彼が奏でていた透明感のある音色に惹かれたのか。
自分でもさっぱりだった。
でも彼は普通の高校生とはなんか違う気がした。
曲が終わったのか、彼が私に気が付きこっちを向いて話した。
「どうかされましたか。ここで吹いたらまずかったですか」
「いえいえ全然、大丈夫だと思いますよ」
「そうですか。最近、吹奏楽部に所属してまして、この場所がなんか好きでたまにここで吹いてるんです」
この場所が好きというのは、分かる気がした。
静かに流れる川に、風に揺れる葉の音、虫の鳴声
ここだけ、切り離された田舎の様に感じられた。
「それにしても、演奏お上手ですね。つい聞き入ってしまいました。
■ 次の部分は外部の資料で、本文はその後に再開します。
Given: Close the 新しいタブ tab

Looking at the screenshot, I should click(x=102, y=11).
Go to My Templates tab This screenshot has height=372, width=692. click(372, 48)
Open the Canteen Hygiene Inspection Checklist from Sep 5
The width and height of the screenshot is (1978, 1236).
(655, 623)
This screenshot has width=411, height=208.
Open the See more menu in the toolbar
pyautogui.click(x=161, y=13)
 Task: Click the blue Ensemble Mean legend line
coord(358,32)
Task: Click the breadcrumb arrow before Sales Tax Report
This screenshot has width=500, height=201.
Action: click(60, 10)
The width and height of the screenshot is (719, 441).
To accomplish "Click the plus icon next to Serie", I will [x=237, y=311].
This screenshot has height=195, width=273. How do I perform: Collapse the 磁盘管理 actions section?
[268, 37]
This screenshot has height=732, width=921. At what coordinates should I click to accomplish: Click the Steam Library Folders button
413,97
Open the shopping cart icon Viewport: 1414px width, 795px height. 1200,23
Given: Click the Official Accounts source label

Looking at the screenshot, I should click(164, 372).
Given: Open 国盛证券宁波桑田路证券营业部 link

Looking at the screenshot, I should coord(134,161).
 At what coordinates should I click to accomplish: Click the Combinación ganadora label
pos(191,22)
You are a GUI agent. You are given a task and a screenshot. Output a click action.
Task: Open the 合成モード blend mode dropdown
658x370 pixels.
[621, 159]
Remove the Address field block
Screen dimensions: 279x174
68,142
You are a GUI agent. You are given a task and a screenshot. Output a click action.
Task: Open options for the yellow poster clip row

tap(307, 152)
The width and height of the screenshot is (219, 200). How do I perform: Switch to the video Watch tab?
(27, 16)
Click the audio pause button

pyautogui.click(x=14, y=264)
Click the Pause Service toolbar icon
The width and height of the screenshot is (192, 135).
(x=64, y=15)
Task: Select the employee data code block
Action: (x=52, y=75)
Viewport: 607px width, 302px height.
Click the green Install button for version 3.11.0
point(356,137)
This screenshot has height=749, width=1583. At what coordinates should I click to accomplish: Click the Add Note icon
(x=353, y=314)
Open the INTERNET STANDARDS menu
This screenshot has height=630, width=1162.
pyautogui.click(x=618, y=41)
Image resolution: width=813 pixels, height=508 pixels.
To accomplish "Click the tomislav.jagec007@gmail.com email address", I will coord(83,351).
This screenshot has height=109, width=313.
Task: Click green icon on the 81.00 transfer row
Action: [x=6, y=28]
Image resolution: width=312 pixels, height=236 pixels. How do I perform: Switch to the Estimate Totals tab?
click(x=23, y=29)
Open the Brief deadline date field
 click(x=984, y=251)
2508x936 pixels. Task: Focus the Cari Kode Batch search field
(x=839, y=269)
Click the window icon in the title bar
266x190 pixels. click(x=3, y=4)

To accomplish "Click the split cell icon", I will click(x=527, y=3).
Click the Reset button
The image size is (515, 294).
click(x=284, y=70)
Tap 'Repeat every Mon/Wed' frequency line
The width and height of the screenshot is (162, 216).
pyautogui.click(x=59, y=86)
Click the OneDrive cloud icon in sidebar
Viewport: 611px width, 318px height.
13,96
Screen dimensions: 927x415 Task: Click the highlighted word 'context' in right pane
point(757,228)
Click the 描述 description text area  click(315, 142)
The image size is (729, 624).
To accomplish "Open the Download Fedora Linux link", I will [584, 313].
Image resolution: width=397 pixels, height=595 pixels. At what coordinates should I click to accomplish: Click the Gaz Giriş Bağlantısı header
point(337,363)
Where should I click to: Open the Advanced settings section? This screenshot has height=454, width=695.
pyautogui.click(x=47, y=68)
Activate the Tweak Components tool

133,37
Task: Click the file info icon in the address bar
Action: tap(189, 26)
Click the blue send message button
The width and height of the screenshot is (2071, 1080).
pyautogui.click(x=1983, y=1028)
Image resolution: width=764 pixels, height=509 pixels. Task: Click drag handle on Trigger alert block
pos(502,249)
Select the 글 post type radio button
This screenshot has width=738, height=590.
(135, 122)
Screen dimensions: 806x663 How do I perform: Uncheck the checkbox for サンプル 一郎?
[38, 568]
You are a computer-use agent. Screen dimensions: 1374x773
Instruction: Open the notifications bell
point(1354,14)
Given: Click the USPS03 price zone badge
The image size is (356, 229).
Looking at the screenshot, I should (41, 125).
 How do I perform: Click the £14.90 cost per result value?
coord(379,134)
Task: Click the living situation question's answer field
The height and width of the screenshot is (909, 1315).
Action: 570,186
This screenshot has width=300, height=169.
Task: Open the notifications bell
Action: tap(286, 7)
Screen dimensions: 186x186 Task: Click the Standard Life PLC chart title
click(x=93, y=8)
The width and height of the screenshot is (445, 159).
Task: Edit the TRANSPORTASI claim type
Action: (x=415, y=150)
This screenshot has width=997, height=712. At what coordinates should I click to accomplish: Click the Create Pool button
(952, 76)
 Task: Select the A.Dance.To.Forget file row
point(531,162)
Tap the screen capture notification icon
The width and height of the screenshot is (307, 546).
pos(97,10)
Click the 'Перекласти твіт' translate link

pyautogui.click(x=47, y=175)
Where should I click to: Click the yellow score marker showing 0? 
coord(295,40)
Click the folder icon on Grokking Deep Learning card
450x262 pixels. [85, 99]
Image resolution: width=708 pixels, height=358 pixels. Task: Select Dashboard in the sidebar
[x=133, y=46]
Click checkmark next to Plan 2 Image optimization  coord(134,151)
どれくらい練習されているのですか」
「名前をお聞きしてもよろしいですか」
どれくらい練習したかを聞いたら、名前を聞き返されてしま
った。
でも、隠す理由もないと思い、教えることにした。
「私は、東雲琴です。あなたは」
「僕は、音海凪といいます。さっきの答えですね」
「部活で二時間くらいですかね。東雲さんほど、私は頑張っていませんよ」
私より頑張っていない?
正直、全く意味が分からなかった。